### WHAT TO DO
[1] List the items that the poem in the blog page below tells the reader to take down, along with the love letters from the bookshelf.
[2] Answer these questions from the blog page below.
(a) Which book is the quotation under the page title "A Promise" taken from?
(b) Who wrote the poem quoted in the post "Feast on your life!!"?
(c) On what date was the post "The story of my life . . ." published?

### EXTRACT TO READ

"""

A Promise

"I will not leave you until I have done what I have promised you" (from the Book of Genesis)

Friday, November 14, 2008

Feast on your life!!

I'm not much of a poetry person. Nevertheless, came across this one by Derek Walcott - and I quite liked it!

The time will come
When, with elation,
You will greet yourself arriving
At your own door, in your own mirror,
And each will smile at the other's welcome,

And say, sit here, Eat.
You will love again the stranger who was your self.
Give wine. Give bread. Give back your heart
To itself, to the stranger who has loved you

All your life, whom you ignored
For another, who knows you by heart.
Take down the love letters from the bookshelf,

The photographs, the desperate notes,
Peel your image from the mirror.
Sit. Feast on your life.

~ Derek Walcott ~

Loved it!! Yes, Feast on your life! And, let me add, "don't crib when you have to share the dessert"!!

--Virtually Yours

Thursday, November 13, 2008

The story of my life . . .

If I were to write the story of my life, how would I write it? Whose story is it going to be, where would I begin it and what on earth would I write?? I believe every individual inhabit different worlds in a lifetime; at least I do! Some of these worlds run parallel and they never meet while some converge at certain points to become one. My story can't begin at the beginning... I believe in narratives which begin in media res. There is some kind of mystery and romance in the stories which don't have any beginning, don't you think so?

Ah yes, getting back to the story (or stories?) of my life... it's redundant, repetitive, but with a unique sense of intermittent ennui and ecstasy almost throughout! Did my story begin when I was born, or did it begin when I grew up enough to construct my own story or is it yet to begin? Well, who cares, anyways.

"""

### INFORMATION
"""

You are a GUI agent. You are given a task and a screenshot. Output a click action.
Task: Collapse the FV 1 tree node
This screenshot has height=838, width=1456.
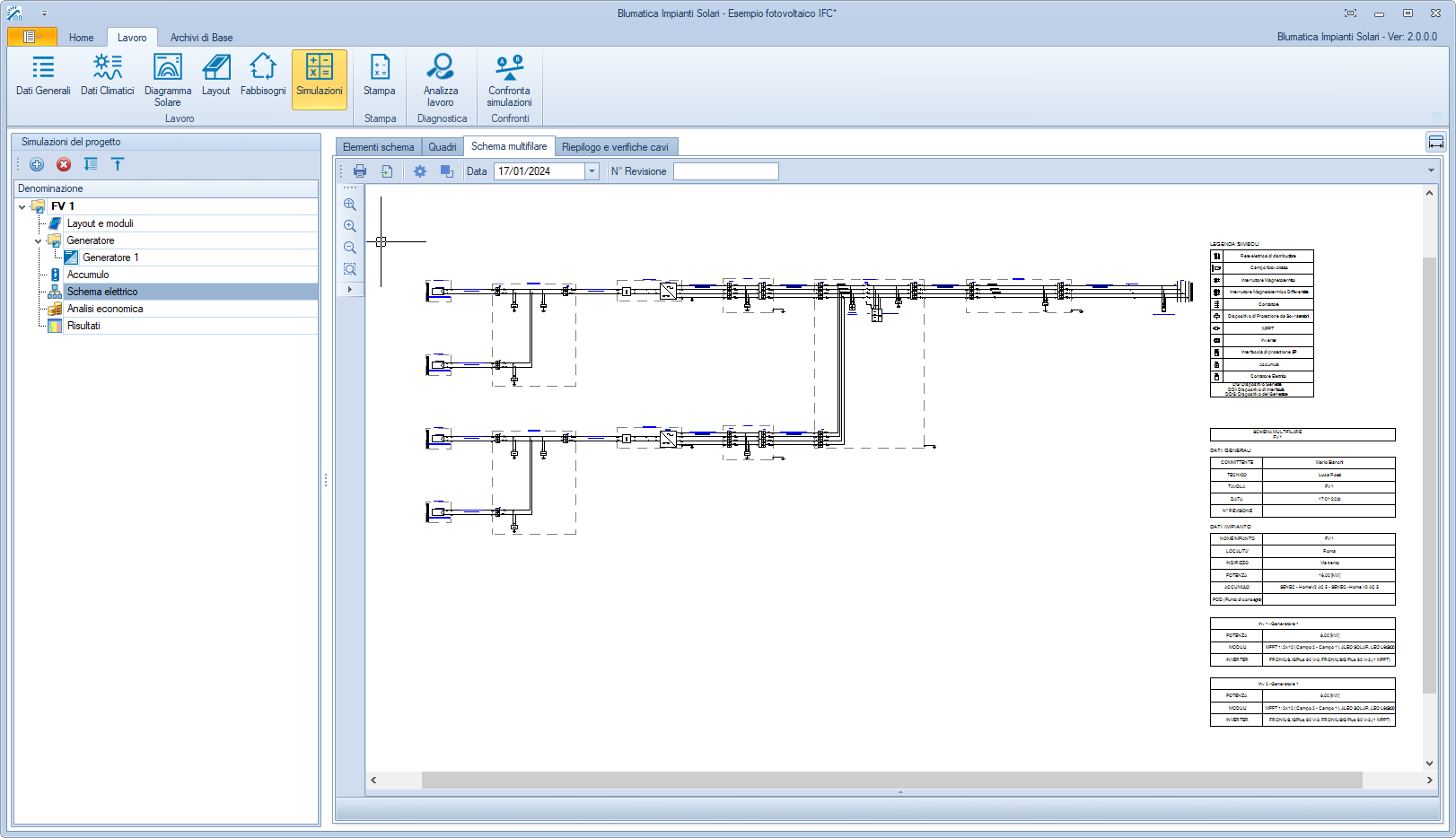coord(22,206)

"""
"""

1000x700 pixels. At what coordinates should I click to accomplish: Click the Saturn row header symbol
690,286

"""
"""

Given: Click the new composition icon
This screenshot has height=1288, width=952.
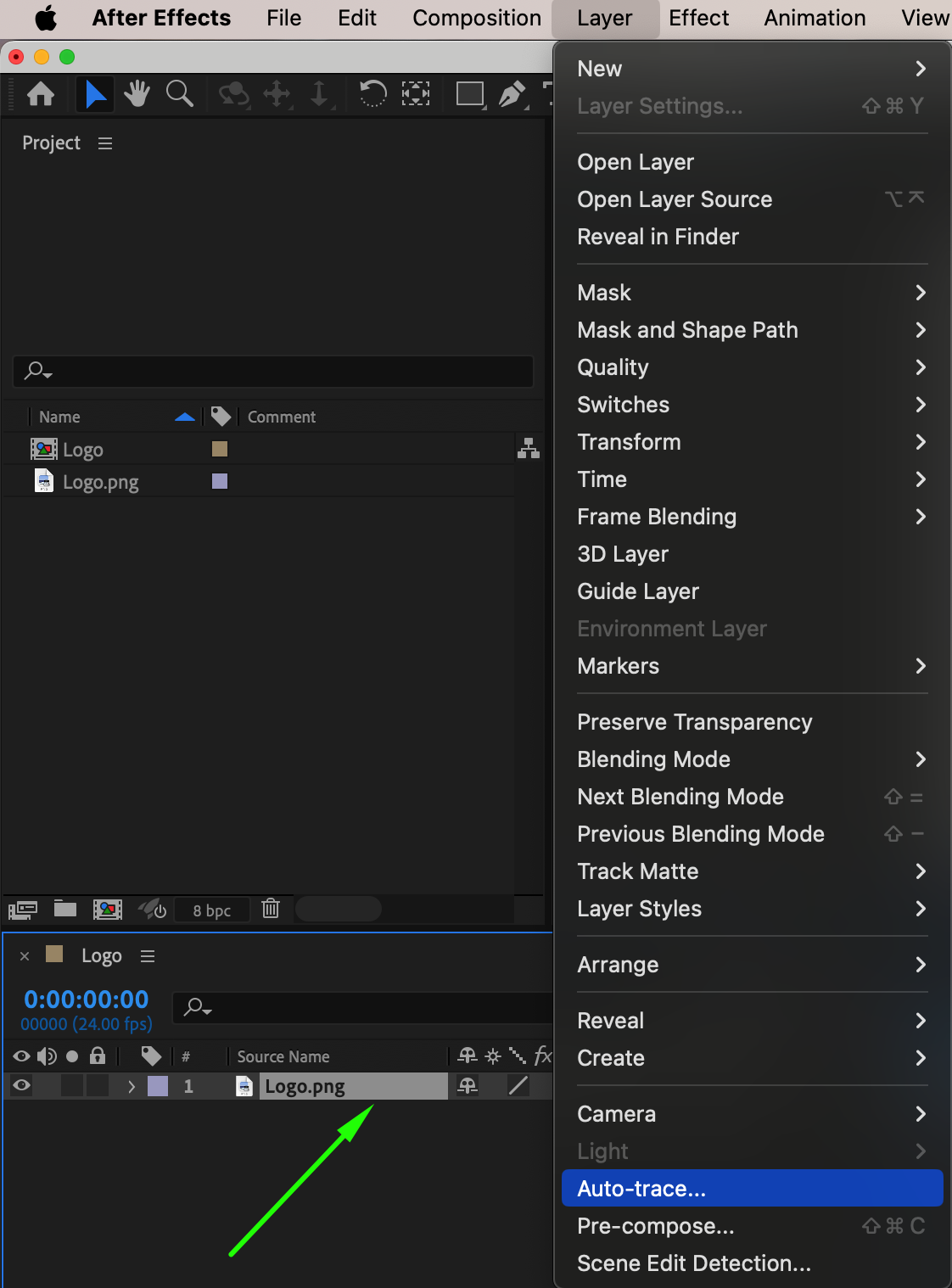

"""

### ANSWERS BY ITEM
[1]
The photographs
The desperate notes

[2]
(a) The Book of Genesis
(b) Derek Walcott
(c) Thursday, November 13, 2008